Cari amici, Papa Francesco, nel messaggio per la Giornata Missionaria Mondiale, attesta che «In questo anno, segnato dalle sofferenze e dalle sfide procurate dalla pandemia da Covid-19, questo cammino missionario di tutta la Chiesa prosegue alla luce della parola che troviamo nel racconto della vocazione del profeta Isaia: “Eccomi, manda me” (Is 6,8). È la risposta sempre nuova alla domanda del Signore: “Chi manderò?” (ibid.). Questa chiamata […] interpella sia la Chiesa sia l’umanità nell’attuale crisi mondiale. «Come i discepoli del Vangelo siamo stati presi alla sprovvista da una tempesta inaspettata e furiosa. Ci siamo resi conto di trovarci sulla stessa barca, tutti fragili e disorientati, ma nello stesso tempo importanti e necessari, tutti chiamati a remare insieme, tutti bisognosi di confortarci a vicenda. Su questa barca… ci siamo tutti… e … ci siamo accorti che non possiamo andare avanti ciascuno per conto suo, ma solo insieme» (Meditazione in Piazza San Pietro, 27 marzo 2020). Siamo veramente spaventati, disorientati e impauriti. […] In questo contesto, la chiamata alla missione, l’invito ad uscire da sé stessi per amore di Dio e del prossimo si presenta come opportunità di condivisione, di servizio, di intercessione. La missione che Dio affida a ciascuno fa passare dall’io pauroso e chiuso all’io ritrovato e rinnovato dal dono di sé. […] La domanda che Dio pone: “Chi manderò?”, ci viene nuovamente rivolta e attende da noi una risposta generosa e convinta: “Eccomi, manda me!” (Is 6,8). Dio continua a cercare chi inviare al mondo e alle genti per testimoniare il suo amore, la sua salvezza dal peccato e dalla morte, la sua liberazione dal male (cfr Mt 9,35-38; Lc 10,1-12)».

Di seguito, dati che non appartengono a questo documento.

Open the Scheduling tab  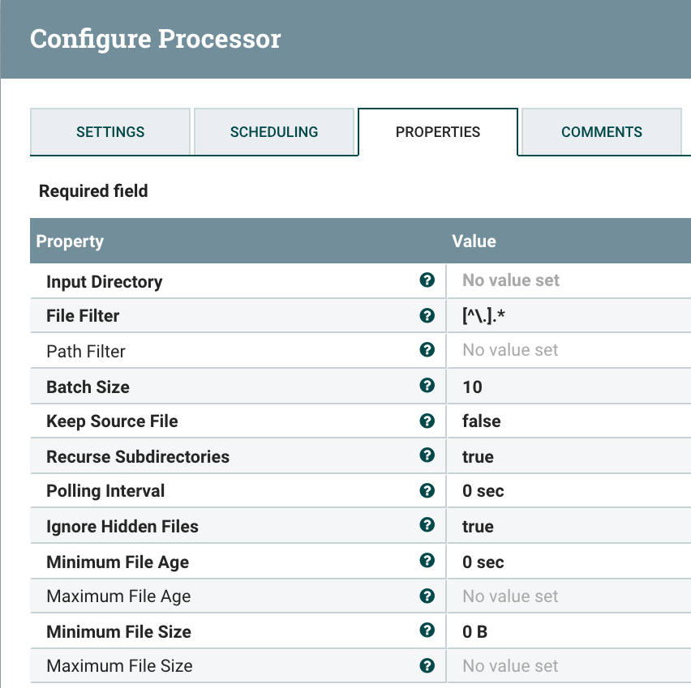coord(274,132)
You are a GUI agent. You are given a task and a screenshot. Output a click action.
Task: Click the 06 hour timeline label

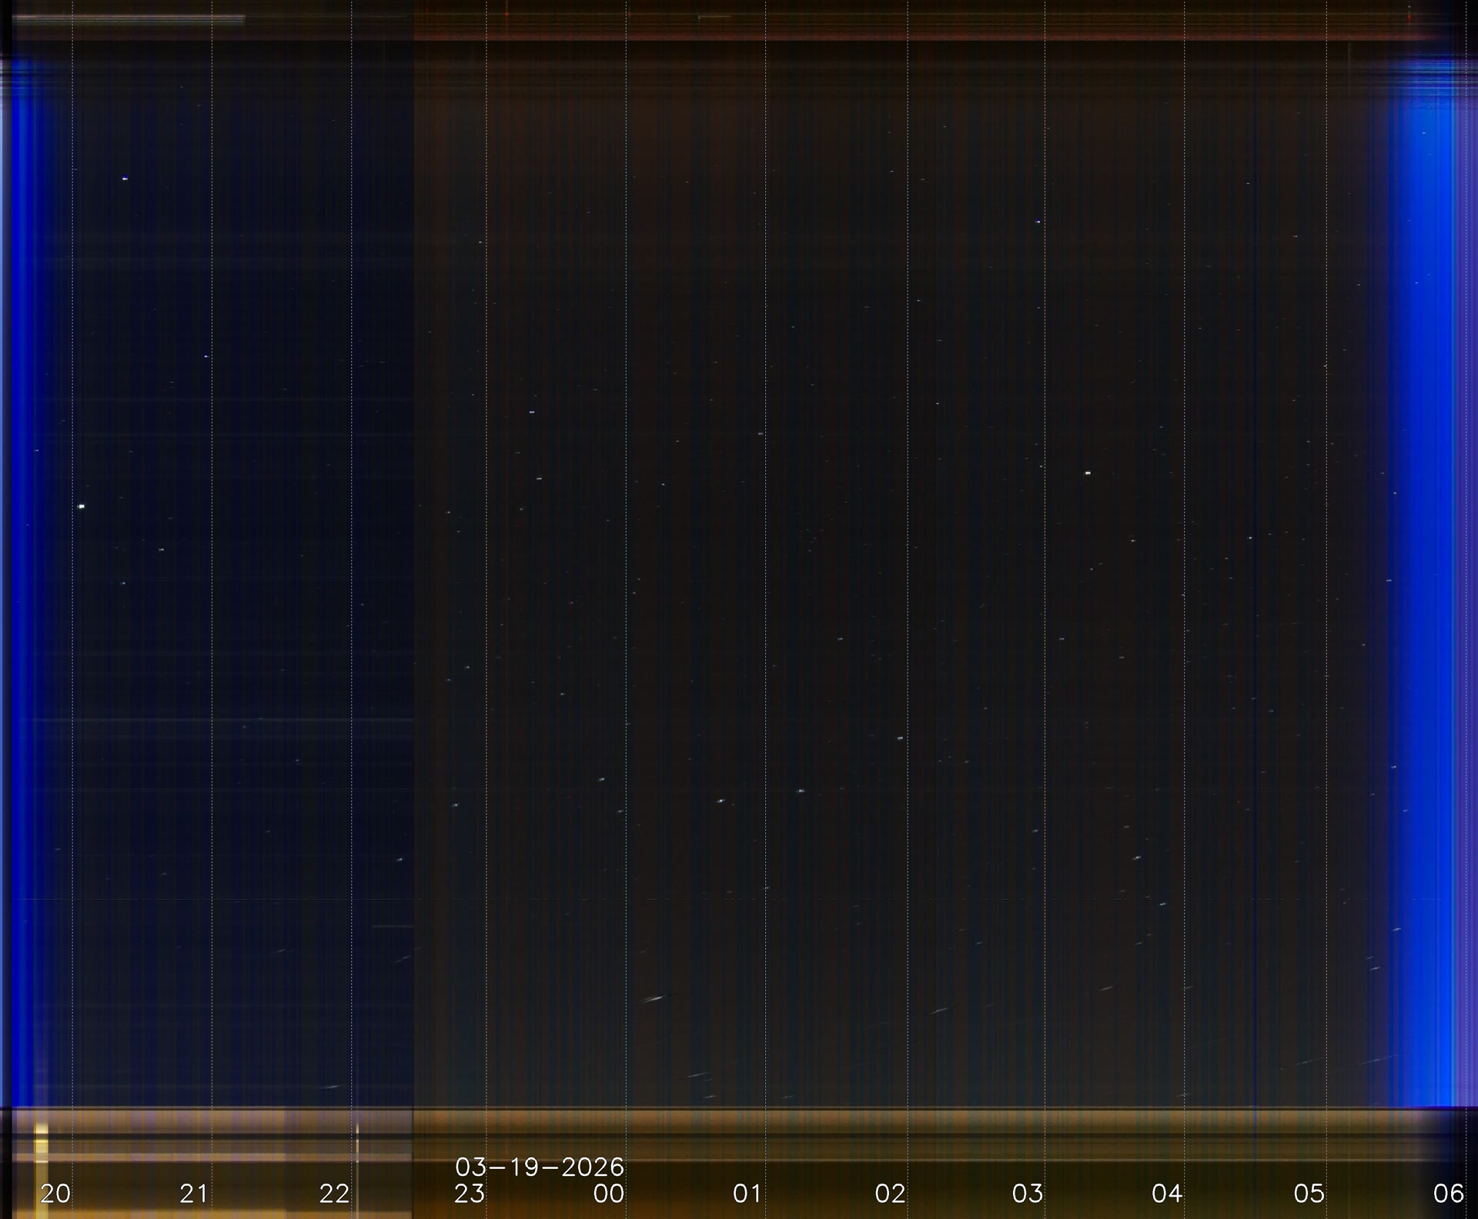(x=1448, y=1194)
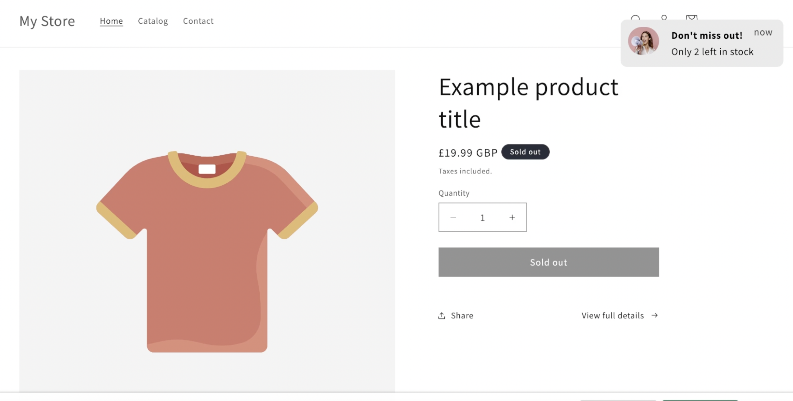Image resolution: width=793 pixels, height=401 pixels.
Task: Click the notification megaphone avatar image
Action: (x=643, y=41)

Oggi tocca a noi continuare la missione. Il mondo aspetta dai cristiani una parola di salvezza. È un dovere, per noi, una volta incontrato Cristo, mostrarlo agli altri. Qualcuno ha detto, con una critica abbastanza tagliente sui cristiani: “Un tempo quasi tutti i cristiani erano missionari; oggi quasi solo i missionari sono cristiani”. Dovremmo sentirci punti nell’orgoglio, e risvegliare il nostro impegno. Essere apostoli di Cristo oggi richiede un grande coraggio. Ma è necessario che risvegliamo la nostra fede abitudinaria, se vogliamo che la parola di Cristo continui a diffondersi per il mondo. Gesù non vuole seguaci sedentari. Ci vuole un movimento. Ci vuole un cammino. Il vero apostolato non è parlare, ma essere. Con una bella immagine, qualcuno ha detto: “Solo una fiamma può accendere un’altra fiamma”. Le anime si accendono le une alle altre, come le fiaccole. Allora, con la nostra vita, con la nostra testimonianza, dobbiamo accendere negli altri, lo stesso fuoco che Cristo ha acceso nei nostri cuori. Sant’Ignazio di Loyola, inviando in missione, diceva: “Andate, e incendiate tutto”. Se noi fossimo davvero quelli che dobbiamo essere, trasformeremmo il mondo. Se ancora non ci siamo riusciti, forse è perché non siamo abbastanza entusiasti ed entusiasmanti. In questo campo di lavoro, nessuno è inutile, nessuno può restare passivo, nessuno può vivere “a rimorchio”. Ognuno può e deve essere apostolo secondo il suo genio e le sue possibilità. “L’apostolato è amore che trabocca, che scoppia, che si effonde in testimonianza e in azione” (san Paolo VI). È la testimonianza che ci viene richiesta. Siamo chiamati all’azione. L’essere, cristiani, si afferma e si conserva con l’azione. Bisogna agire oggi, perché domani potrebbe essere troppo tardi.
Nell’augurare a tutte le realtà dell’Arcidiocesi un impegnato ottobre missionario, e invocando la protezione della Vergine dell’ascolto e Stella dell’evangelizzazione, nonché dei santi patroni delle missioni, saluto tutti e ciascuno in particolare ricordando le parole di colui che “presiede alla carità”: “La carità espressa nelle collette delle celebrazioni liturgiche della terza domenica di ottobre ha lo scopo di sostenere il lavoro missionario svolto a mio nome dalle Pontificie Opere Missionarie, per andare incontro ai bisogni spirituali e materiali dei popoli e delle Chiese in tutto il mondo per la salvezza di tutti” (Papa Francesco, ibid.).